Alors que l’inflation persiste et que les ménages québécois ressentent encore le poids de la hausse du panier d’épicerie, IGA lance une contre-offensive face aux géants du discount comme Maxi et Super C. En abaissant ponctuellement ses prix, l’enseigne tente de répondre à la « guerre des circulaires » dominée par les chaînes à bas prix. Mais derrière cette stratégie commerciale se cache un affrontement plus profond : celui entre deux modèles économiques — l’un axé sur le service et la qualité, l’autre sur l’efficience et le volume.
Maxi, filiale de Loblaw, a bâti son succès sur une promesse simple : les prix les plus bas possibles. Cette approche s’accompagne souvent de structures de coûts minimales et d’une logistique centralisée. IGA, lui, opère selon un modèle franchisé, où chaque épicier propriétaire joue un rôle clé dans l’offre locale. Ce modèle engendre des prix plus élevés, mais aussi une diversité de produits et un meilleur ancrage communautaire. En période de crise, ce positionnement devient un défi, car les consommateurs priorisent de plus en plus le prix au détriment de la provenance ou de la fraîcheur.

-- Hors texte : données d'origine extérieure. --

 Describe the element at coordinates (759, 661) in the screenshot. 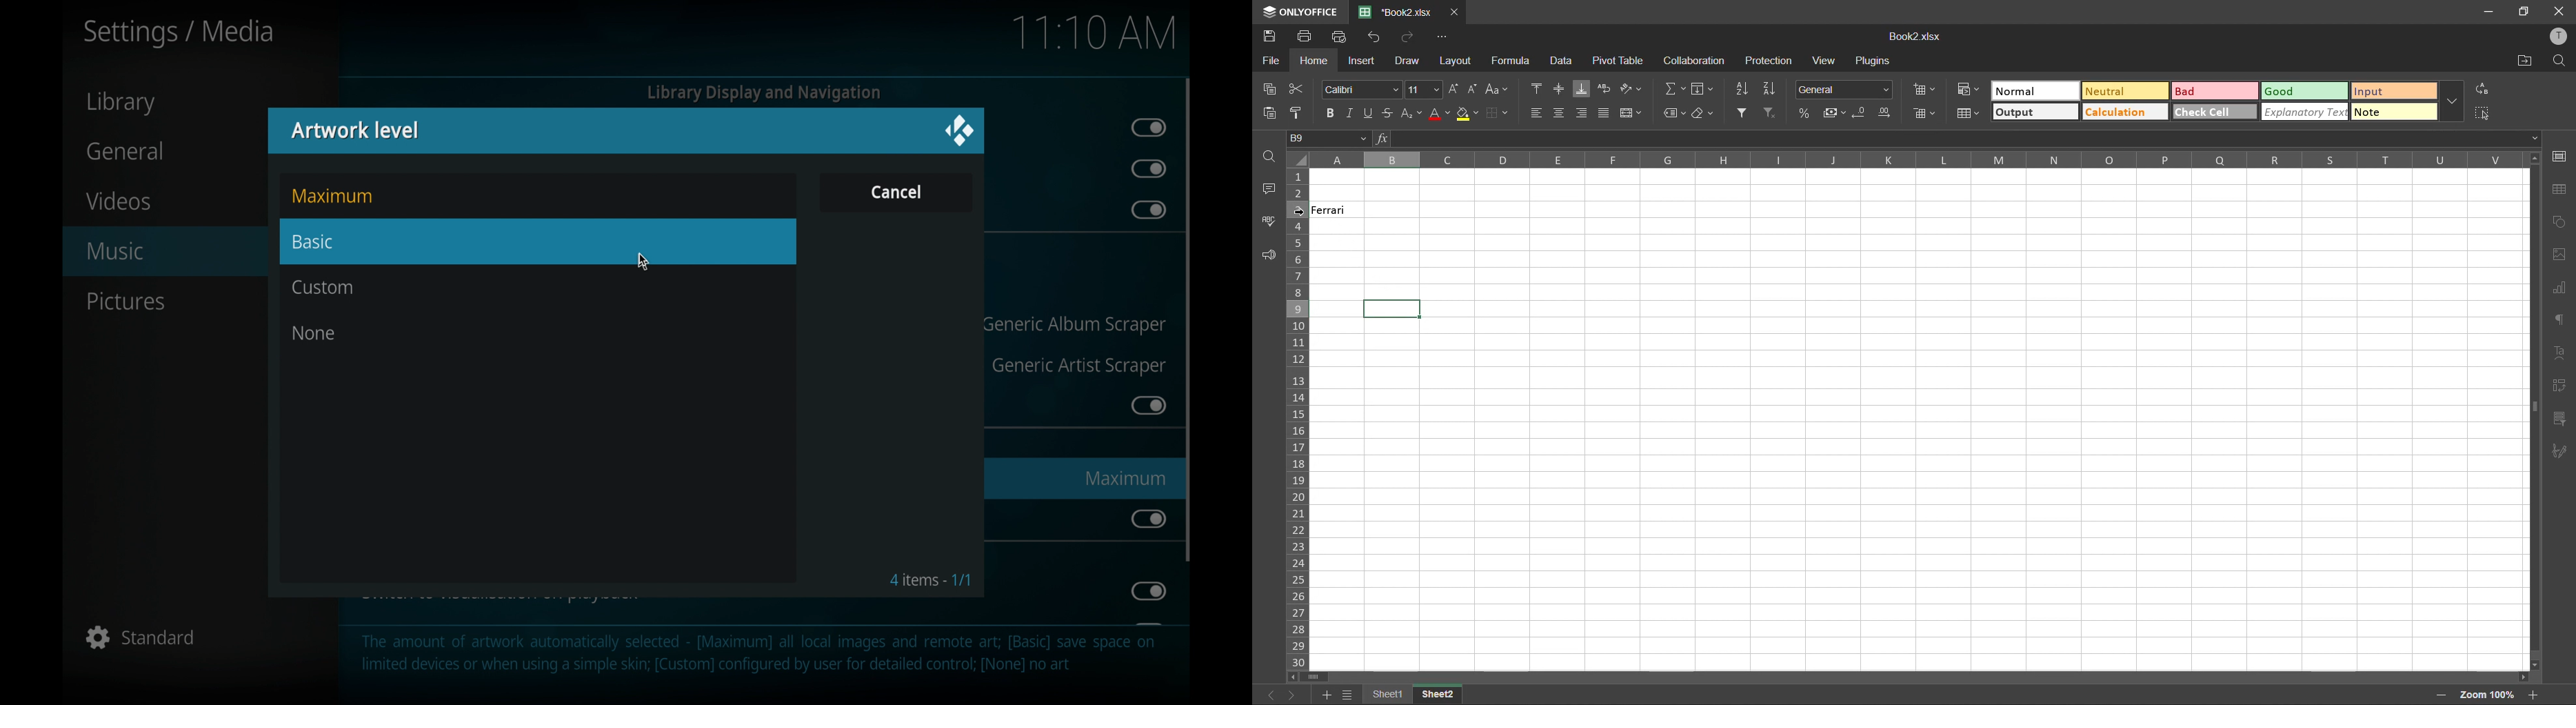

I see `The amount of artwork automatically selected - [Maximum] all local images and remote art; [Basic] save space on
limited devices or when using a simple skin; [Custom] configured by user for detailed control; [None] no art` at that location. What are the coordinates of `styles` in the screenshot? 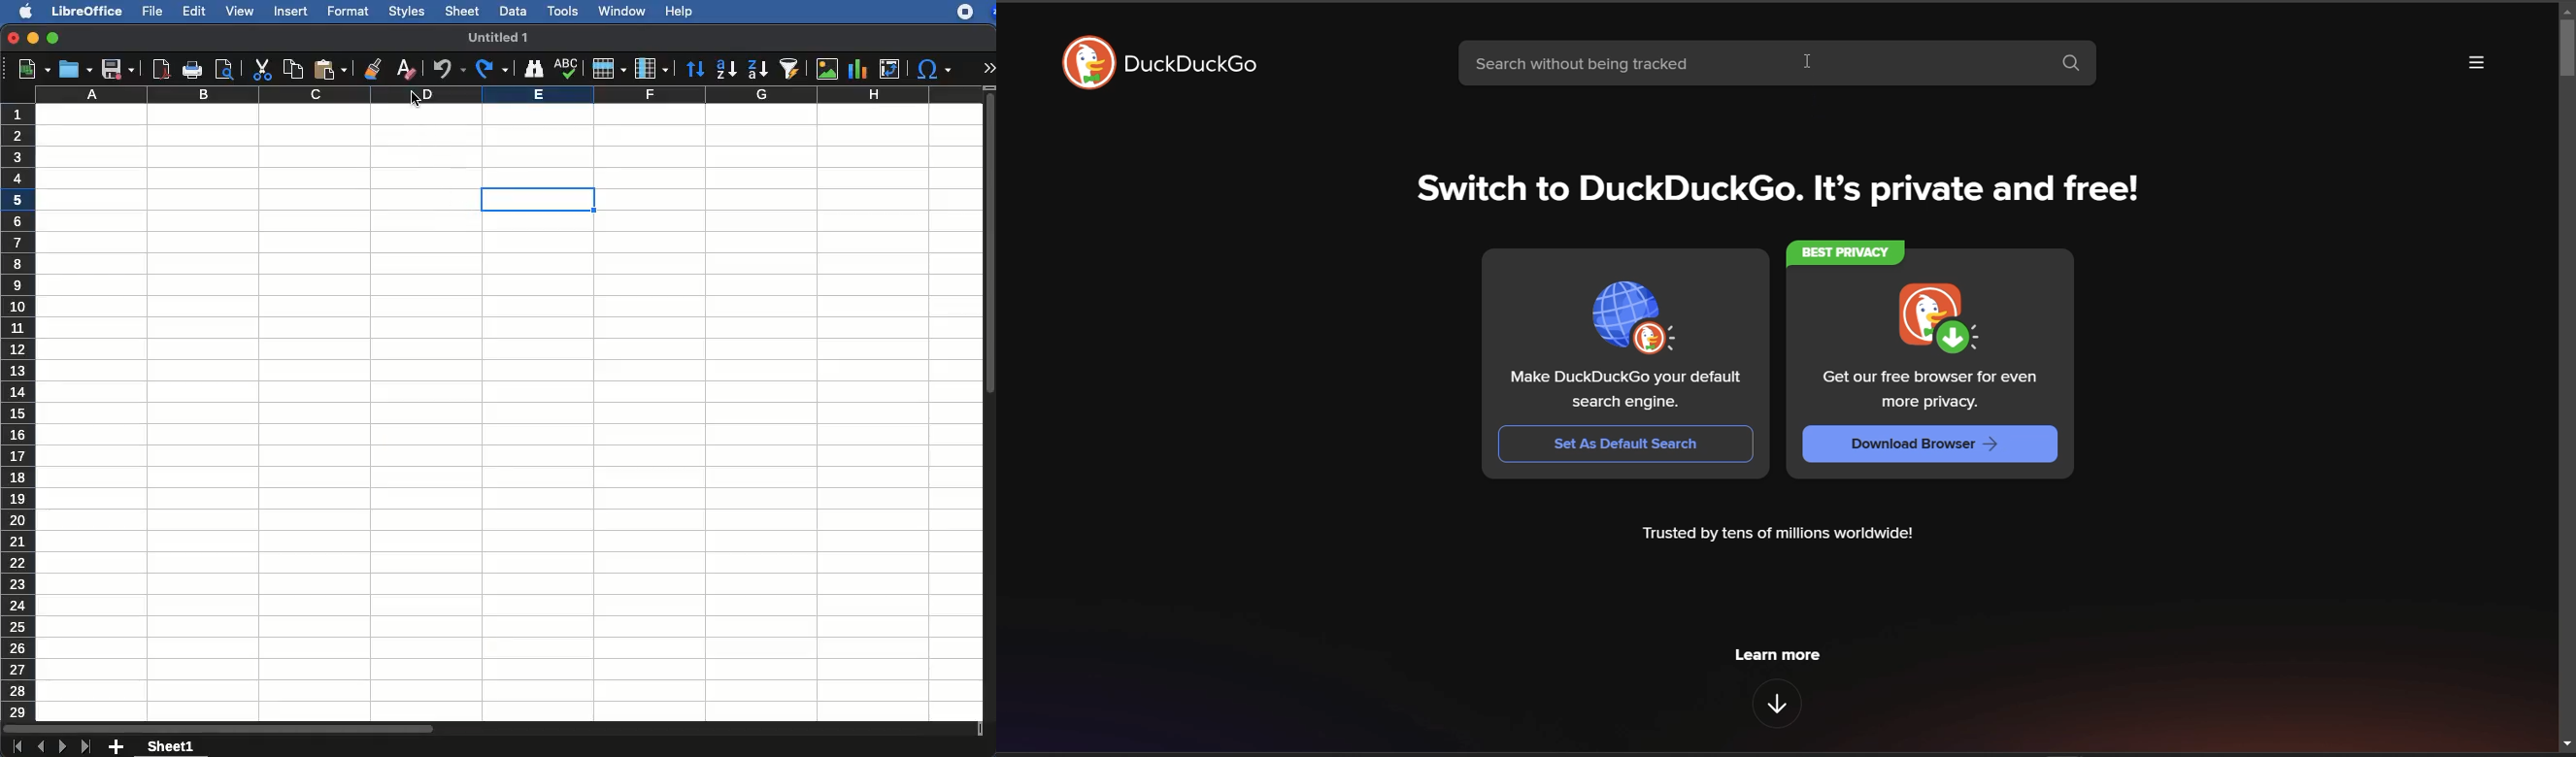 It's located at (406, 11).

Pour les travailleurs, ces modèles entraînent également des réalités contrastées. Maxi offre des salaires minimaux et des conditions axées sur la productivité, tandis que dans certaines franchises IGA, les employés bénéficient de conventions collectives plus favorables. Toutefois, la pression concurrentielle actuelle tend à homogénéiser vers le bas les conditions de travail dans tout le secteur. Ce nivellement inquiète les syndicats, surtout alors que les marges de profit des grandes chaînes restent robustes, comme le montrent les derniers résultats trimestriels de Loblaw et Metro.
Au cœur de cette confrontation commerciale se pose une question fondamentale : que signifie payer un « juste prix » ? Lorsque l’on opte pour des aubaines hebdomadaires chez Maxi, il est rare de penser aux producteurs — souvent sous-payés — ou aux travailleurs — parfois précarisés — qui ont permis cette baisse. À l’inverse, IGA met de l’avant des produits locaux et une chaîne d’approvisionnement plus transparente, mais qui ne résiste pas toujours à la pression budgétaire des ménages. Dans les deux cas, le choix du consommateur est souvent contraint, non par préférence, mais par nécessité financière.
La guerre des prix entre IGA et Maxi n’est donc pas qu’un combat de tracts promotionnels : elle révèle les tensions systémiques entre accessibilité alimentaire, justice sociale et durabilité économique. Si l’État souhaite réellement protéger les droits des consommateurs et des travailleurs, une régulation plus fine du secteur — incluant transparence des marges, encadrement des promotions abusives et soutien aux modèles équitables — devra s’imposer. Car au final, ce qu’on met dans notre panier dit beaucoup de l’économie qu’on est prêts à bâtir ensemble.